Single by Aurora

from the album The Gods We Can Touch
- Released: 2 December 2021
- Length: 3:45
- Label: Decca; Glassnote;
- Songwriters: Aurora Aksnes; Magnus Skylstad; Odd Martin Skålnes;
- Producers: Aurora Aksnes; Magnus Skylstad;

Aurora singles chronology
| "Midas Touch" (2021) | "Heathens" (2021) | "A Dangerous Thing" (2022) |

Lyric video
- "Heathens" on YouTube

= Heathens (Aurora song) =

2021 single by Aurora

"Heathens" is a song by Norwegian singer-songwriter Aurora for her fourth studio album, The Gods We Can Touch (2022). It was released on 2 December 2021, through Decca and Glassnote, as the fourth single from the album. "Heathens" is a tribute to Eve and women who have shaped human freedom, celebrating free will and life's complexities.
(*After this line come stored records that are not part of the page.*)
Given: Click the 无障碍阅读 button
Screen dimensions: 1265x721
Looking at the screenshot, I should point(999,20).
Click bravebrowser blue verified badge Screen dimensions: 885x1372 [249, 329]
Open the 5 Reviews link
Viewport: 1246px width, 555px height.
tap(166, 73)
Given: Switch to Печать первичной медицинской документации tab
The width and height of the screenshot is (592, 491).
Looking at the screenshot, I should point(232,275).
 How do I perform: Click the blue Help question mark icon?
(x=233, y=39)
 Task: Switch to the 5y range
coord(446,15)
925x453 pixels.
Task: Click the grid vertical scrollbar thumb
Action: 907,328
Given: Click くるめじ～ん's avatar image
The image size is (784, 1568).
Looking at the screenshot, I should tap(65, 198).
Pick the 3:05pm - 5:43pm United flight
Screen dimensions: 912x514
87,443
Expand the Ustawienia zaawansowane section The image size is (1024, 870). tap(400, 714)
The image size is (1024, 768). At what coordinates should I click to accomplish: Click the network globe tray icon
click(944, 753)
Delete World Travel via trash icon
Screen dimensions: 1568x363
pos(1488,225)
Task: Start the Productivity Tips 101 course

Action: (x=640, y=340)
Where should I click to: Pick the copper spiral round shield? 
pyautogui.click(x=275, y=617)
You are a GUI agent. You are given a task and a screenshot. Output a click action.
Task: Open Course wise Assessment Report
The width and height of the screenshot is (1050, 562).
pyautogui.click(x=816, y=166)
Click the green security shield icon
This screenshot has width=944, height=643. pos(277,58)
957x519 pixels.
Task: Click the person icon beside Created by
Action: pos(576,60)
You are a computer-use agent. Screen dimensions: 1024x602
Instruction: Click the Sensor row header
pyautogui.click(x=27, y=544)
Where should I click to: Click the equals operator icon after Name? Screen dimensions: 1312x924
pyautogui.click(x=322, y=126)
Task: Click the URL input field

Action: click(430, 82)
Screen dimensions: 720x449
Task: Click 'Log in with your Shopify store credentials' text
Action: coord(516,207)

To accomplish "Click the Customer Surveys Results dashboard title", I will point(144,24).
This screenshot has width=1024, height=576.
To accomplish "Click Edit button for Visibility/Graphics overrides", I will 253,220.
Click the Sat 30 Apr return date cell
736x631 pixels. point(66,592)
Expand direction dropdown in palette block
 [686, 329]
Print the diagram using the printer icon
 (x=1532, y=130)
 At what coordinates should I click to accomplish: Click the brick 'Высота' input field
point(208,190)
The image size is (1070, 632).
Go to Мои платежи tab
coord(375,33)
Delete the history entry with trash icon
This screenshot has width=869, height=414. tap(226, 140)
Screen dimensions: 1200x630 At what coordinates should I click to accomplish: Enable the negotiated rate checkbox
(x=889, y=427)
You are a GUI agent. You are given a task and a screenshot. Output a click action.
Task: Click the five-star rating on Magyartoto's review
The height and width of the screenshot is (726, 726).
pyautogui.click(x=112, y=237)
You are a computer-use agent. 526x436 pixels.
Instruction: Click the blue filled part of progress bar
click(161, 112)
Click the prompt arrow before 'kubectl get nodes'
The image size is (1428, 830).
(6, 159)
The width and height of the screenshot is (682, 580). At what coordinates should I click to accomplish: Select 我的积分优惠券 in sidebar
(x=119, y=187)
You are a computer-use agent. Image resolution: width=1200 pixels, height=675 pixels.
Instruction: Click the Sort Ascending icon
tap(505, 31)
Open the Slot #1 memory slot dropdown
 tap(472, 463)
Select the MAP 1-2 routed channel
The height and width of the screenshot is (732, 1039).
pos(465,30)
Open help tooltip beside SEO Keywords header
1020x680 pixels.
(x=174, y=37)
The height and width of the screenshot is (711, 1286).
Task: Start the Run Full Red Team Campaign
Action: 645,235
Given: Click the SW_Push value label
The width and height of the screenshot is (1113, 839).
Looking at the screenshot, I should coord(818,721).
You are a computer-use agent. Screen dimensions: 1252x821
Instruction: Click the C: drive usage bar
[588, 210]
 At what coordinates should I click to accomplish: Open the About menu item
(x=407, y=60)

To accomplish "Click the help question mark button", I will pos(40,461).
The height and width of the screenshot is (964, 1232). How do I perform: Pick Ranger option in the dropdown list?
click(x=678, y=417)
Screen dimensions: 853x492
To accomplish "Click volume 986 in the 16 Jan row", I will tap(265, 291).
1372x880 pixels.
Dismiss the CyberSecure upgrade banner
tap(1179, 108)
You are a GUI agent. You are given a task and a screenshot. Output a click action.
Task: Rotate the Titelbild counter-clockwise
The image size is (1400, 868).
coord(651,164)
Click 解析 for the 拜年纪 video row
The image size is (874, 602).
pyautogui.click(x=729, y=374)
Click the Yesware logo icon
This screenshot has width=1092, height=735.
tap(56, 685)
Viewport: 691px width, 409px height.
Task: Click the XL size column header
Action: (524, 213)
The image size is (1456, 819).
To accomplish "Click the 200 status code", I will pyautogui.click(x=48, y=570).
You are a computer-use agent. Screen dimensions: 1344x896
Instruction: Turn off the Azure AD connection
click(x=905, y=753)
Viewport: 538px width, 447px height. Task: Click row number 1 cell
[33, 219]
Inspired by Persephone, the song was praised for its storytelling and powerful chorus. Released as a single, it was accompanied by A Touch of the Divine, a virtual concert broadcast globally via Moment House. Aurora described the event as a rare chance to present her music in its purest form.

== Background ==
Aurora described the track as a homage to Eve and women who have contributed to human freedom throughout history. She expressed admiration for the act of embracing free will and experiencing life in all its complexities, stating, "I think life should be lived in all of its colours, and that is why we live like heathens." The song was released as a single and accompanied by a virtual concert experience titled A Touch of the Divine, which was broadcast globally via Moment House on January 25. Speaking about the event, Aurora told NME that it was a rare opportunity to present the essence of her music in its purest form.

== Critical reception ==
According to Tom Taylor of Gigwise, "Heathens" is inspired by Persephone, the queen of the Underworld. He praised the song's soulful storytelling and powerful chorus, predicting that it would become a radio staple, much like Aurora's previous songs "Running with the Wolves" and "Murder Song (5, 4, 3, 2, 1)".